╭─ Records supplied

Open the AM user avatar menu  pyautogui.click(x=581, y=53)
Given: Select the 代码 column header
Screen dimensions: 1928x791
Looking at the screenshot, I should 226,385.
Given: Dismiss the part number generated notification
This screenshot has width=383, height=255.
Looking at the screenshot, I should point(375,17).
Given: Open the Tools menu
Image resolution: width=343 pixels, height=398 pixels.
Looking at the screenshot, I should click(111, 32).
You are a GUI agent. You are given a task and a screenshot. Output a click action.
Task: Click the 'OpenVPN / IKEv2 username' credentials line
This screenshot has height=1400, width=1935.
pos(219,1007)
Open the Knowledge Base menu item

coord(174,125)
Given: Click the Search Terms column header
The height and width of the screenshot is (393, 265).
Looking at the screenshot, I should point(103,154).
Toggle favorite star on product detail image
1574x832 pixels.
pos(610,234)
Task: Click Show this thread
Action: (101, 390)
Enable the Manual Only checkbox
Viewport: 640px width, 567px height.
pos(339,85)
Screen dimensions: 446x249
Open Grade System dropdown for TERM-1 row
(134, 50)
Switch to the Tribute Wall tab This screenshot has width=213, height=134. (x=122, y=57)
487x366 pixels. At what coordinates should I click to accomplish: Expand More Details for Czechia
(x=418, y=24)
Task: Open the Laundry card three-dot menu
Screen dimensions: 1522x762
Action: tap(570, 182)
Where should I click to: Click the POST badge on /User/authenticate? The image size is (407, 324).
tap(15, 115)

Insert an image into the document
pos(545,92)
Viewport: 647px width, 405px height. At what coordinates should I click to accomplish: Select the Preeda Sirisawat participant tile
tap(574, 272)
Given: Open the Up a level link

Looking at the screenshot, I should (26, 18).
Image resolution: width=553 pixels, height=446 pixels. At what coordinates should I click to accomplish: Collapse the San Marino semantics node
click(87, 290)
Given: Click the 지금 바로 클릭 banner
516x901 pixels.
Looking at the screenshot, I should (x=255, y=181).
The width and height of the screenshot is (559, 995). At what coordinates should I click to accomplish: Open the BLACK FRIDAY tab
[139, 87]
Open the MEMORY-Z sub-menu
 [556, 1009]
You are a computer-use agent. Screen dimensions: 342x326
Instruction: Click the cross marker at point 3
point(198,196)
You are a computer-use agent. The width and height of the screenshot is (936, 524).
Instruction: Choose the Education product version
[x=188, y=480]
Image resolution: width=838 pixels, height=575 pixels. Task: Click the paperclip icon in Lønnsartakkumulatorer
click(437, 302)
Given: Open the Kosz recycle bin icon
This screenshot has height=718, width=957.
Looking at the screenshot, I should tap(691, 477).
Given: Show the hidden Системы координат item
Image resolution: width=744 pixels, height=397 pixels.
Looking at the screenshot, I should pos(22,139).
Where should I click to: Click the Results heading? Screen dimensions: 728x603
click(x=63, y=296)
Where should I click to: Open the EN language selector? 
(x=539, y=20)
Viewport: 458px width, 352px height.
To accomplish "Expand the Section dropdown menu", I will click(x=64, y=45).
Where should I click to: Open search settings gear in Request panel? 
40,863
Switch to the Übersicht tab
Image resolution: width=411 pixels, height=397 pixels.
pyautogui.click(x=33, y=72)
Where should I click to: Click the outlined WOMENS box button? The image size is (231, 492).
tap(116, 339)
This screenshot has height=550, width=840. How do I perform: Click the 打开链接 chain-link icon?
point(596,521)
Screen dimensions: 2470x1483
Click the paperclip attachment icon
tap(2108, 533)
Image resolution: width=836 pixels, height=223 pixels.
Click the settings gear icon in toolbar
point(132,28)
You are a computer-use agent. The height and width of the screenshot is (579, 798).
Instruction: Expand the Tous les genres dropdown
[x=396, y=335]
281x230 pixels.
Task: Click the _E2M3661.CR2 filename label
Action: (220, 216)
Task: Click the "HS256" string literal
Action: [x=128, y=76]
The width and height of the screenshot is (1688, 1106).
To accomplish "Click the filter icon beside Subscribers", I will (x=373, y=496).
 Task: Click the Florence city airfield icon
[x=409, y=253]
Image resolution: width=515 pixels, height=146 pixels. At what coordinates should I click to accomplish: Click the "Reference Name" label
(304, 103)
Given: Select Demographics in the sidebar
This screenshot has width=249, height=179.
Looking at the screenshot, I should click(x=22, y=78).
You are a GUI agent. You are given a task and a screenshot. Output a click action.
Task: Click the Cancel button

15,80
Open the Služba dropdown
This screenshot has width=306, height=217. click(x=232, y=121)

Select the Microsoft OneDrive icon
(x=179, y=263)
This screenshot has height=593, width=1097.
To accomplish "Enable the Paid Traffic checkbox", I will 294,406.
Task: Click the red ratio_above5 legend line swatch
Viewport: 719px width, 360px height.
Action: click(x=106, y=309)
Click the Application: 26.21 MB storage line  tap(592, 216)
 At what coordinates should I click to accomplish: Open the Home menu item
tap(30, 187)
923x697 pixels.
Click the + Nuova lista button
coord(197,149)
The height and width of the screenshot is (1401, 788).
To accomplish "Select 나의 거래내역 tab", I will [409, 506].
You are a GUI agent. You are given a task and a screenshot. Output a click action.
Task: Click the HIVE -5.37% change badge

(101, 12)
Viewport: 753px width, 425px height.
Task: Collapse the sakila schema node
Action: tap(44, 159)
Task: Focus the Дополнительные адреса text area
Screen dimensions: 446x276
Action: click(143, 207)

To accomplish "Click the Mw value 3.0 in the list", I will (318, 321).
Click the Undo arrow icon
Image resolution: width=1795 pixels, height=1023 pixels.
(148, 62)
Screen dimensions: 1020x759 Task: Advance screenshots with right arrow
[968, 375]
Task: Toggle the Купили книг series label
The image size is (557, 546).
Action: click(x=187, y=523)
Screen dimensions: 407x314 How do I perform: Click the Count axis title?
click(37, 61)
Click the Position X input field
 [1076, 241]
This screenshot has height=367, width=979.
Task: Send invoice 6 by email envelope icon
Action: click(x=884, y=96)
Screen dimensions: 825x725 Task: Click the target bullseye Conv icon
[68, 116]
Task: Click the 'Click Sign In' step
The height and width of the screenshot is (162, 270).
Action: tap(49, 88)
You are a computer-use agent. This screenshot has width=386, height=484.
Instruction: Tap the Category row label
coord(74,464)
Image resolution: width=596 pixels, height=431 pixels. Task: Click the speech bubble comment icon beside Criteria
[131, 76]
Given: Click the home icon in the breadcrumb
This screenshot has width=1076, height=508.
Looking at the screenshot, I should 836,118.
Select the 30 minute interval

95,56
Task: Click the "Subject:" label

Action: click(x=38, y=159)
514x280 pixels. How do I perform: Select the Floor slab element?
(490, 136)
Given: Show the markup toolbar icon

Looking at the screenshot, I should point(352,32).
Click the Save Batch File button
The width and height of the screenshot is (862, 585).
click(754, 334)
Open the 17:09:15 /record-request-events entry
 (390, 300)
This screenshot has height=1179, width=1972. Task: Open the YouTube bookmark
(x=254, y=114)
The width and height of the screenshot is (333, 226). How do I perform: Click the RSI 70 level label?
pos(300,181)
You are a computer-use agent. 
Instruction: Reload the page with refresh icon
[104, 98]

╰─

Your goal =>
Please reproduce each of the entries above without any changes.

Answer below =>
Open the AM user avatar menu  pyautogui.click(x=581, y=53)
Given: Select the 代码 column header
Screen dimensions: 1928x791
Looking at the screenshot, I should 226,385.
Given: Dismiss the part number generated notification
This screenshot has width=383, height=255.
Looking at the screenshot, I should point(375,17).
Given: Open the Tools menu
Image resolution: width=343 pixels, height=398 pixels.
Looking at the screenshot, I should click(111, 32).
You are a GUI agent. You are given a task and a screenshot. Output a click action.
Task: Click the 'OpenVPN / IKEv2 username' credentials line
This screenshot has height=1400, width=1935.
pos(219,1007)
Open the Knowledge Base menu item

coord(174,125)
Given: Click the Search Terms column header
The height and width of the screenshot is (393, 265).
Looking at the screenshot, I should point(103,154).
Toggle favorite star on product detail image
1574x832 pixels.
pos(610,234)
Task: Click Show this thread
Action: (101, 390)
Enable the Manual Only checkbox
Viewport: 640px width, 567px height.
pos(339,85)
Screen dimensions: 446x249
Open Grade System dropdown for TERM-1 row
(134, 50)
Switch to the Tribute Wall tab This screenshot has width=213, height=134. (x=122, y=57)
487x366 pixels. At what coordinates should I click to accomplish: Expand More Details for Czechia
(x=418, y=24)
Task: Open the Laundry card three-dot menu
Screen dimensions: 1522x762
Action: tap(570, 182)
Where should I click to: Click the POST badge on /User/authenticate? The image size is (407, 324).
tap(15, 115)

Insert an image into the document
pos(545,92)
Viewport: 647px width, 405px height. At what coordinates should I click to accomplish: Select the Preeda Sirisawat participant tile
tap(574, 272)
Given: Open the Up a level link

Looking at the screenshot, I should (26, 18).
Image resolution: width=553 pixels, height=446 pixels. At what coordinates should I click to accomplish: Collapse the San Marino semantics node
click(87, 290)
Given: Click the 지금 바로 클릭 banner
516x901 pixels.
Looking at the screenshot, I should (x=255, y=181).
The width and height of the screenshot is (559, 995). At what coordinates should I click to accomplish: Open the BLACK FRIDAY tab
[139, 87]
Open the MEMORY-Z sub-menu
 [556, 1009]
You are a computer-use agent. Screen dimensions: 342x326
Instruction: Click the cross marker at point 3
point(198,196)
You are a computer-use agent. The width and height of the screenshot is (936, 524).
Instruction: Choose the Education product version
[x=188, y=480]
Image resolution: width=838 pixels, height=575 pixels. Task: Click the paperclip icon in Lønnsartakkumulatorer
click(437, 302)
Given: Open the Kosz recycle bin icon
This screenshot has height=718, width=957.
Looking at the screenshot, I should tap(691, 477).
Given: Show the hidden Системы координат item
Image resolution: width=744 pixels, height=397 pixels.
Looking at the screenshot, I should pos(22,139).
Where should I click to: Click the Results heading? Screen dimensions: 728x603
click(x=63, y=296)
Where should I click to: Open the EN language selector? 
(x=539, y=20)
Viewport: 458px width, 352px height.
To accomplish "Expand the Section dropdown menu", I will click(x=64, y=45).
Where should I click to: Open search settings gear in Request panel? 
40,863
Switch to the Übersicht tab
Image resolution: width=411 pixels, height=397 pixels.
pyautogui.click(x=33, y=72)
Where should I click to: Click the outlined WOMENS box button? The image size is (231, 492).
tap(116, 339)
This screenshot has height=550, width=840. How do I perform: Click the 打开链接 chain-link icon?
point(596,521)
Screen dimensions: 2470x1483
Click the paperclip attachment icon
tap(2108, 533)
Image resolution: width=836 pixels, height=223 pixels.
Click the settings gear icon in toolbar
point(132,28)
You are a computer-use agent. The height and width of the screenshot is (579, 798).
Instruction: Expand the Tous les genres dropdown
[x=396, y=335]
281x230 pixels.
Task: Click the _E2M3661.CR2 filename label
Action: (220, 216)
Task: Click the "HS256" string literal
Action: [x=128, y=76]
The width and height of the screenshot is (1688, 1106).
To accomplish "Click the filter icon beside Subscribers", I will (x=373, y=496).
 Task: Click the Florence city airfield icon
[x=409, y=253]
Image resolution: width=515 pixels, height=146 pixels. At what coordinates should I click to accomplish: Click the "Reference Name" label
(304, 103)
Given: Select Demographics in the sidebar
This screenshot has width=249, height=179.
Looking at the screenshot, I should click(x=22, y=78).
You are a GUI agent. You are given a task and a screenshot. Output a click action.
Task: Click the Cancel button

15,80
Open the Služba dropdown
This screenshot has width=306, height=217. click(x=232, y=121)

Select the Microsoft OneDrive icon
(x=179, y=263)
This screenshot has height=593, width=1097.
To accomplish "Enable the Paid Traffic checkbox", I will 294,406.
Task: Click the red ratio_above5 legend line swatch
Viewport: 719px width, 360px height.
Action: click(x=106, y=309)
Click the Application: 26.21 MB storage line  tap(592, 216)
 At what coordinates should I click to accomplish: Open the Home menu item
tap(30, 187)
923x697 pixels.
Click the + Nuova lista button
coord(197,149)
The height and width of the screenshot is (1401, 788).
To accomplish "Select 나의 거래내역 tab", I will [409, 506].
You are a GUI agent. You are given a task and a screenshot. Output a click action.
Task: Click the HIVE -5.37% change badge

(101, 12)
Viewport: 753px width, 425px height.
Task: Collapse the sakila schema node
Action: tap(44, 159)
Task: Focus the Дополнительные адреса text area
Screen dimensions: 446x276
Action: click(143, 207)

To accomplish "Click the Mw value 3.0 in the list", I will (318, 321).
Click the Undo arrow icon
Image resolution: width=1795 pixels, height=1023 pixels.
(148, 62)
Screen dimensions: 1020x759 Task: Advance screenshots with right arrow
[968, 375]
Task: Toggle the Купили книг series label
The image size is (557, 546).
Action: click(x=187, y=523)
Screen dimensions: 407x314 How do I perform: Click the Count axis title?
click(37, 61)
Click the Position X input field
 [1076, 241]
This screenshot has height=367, width=979.
Task: Send invoice 6 by email envelope icon
Action: click(x=884, y=96)
Screen dimensions: 825x725 Task: Click the target bullseye Conv icon
[68, 116]
Task: Click the 'Click Sign In' step
The height and width of the screenshot is (162, 270).
Action: tap(49, 88)
You are a computer-use agent. This screenshot has width=386, height=484.
Instruction: Tap the Category row label
coord(74,464)
Image resolution: width=596 pixels, height=431 pixels. Task: Click the speech bubble comment icon beside Criteria
[131, 76]
Given: Click the home icon in the breadcrumb
This screenshot has width=1076, height=508.
Looking at the screenshot, I should 836,118.
Select the 30 minute interval

95,56
Task: Click the "Subject:" label

Action: click(x=38, y=159)
514x280 pixels. How do I perform: Select the Floor slab element?
(490, 136)
Given: Show the markup toolbar icon

Looking at the screenshot, I should point(352,32).
Click the Save Batch File button
The width and height of the screenshot is (862, 585).
click(754, 334)
Open the 17:09:15 /record-request-events entry
 (390, 300)
This screenshot has height=1179, width=1972. Task: Open the YouTube bookmark
(x=254, y=114)
The width and height of the screenshot is (333, 226). How do I perform: Click the RSI 70 level label?
pos(300,181)
You are a computer-use agent. 
Instruction: Reload the page with refresh icon
[104, 98]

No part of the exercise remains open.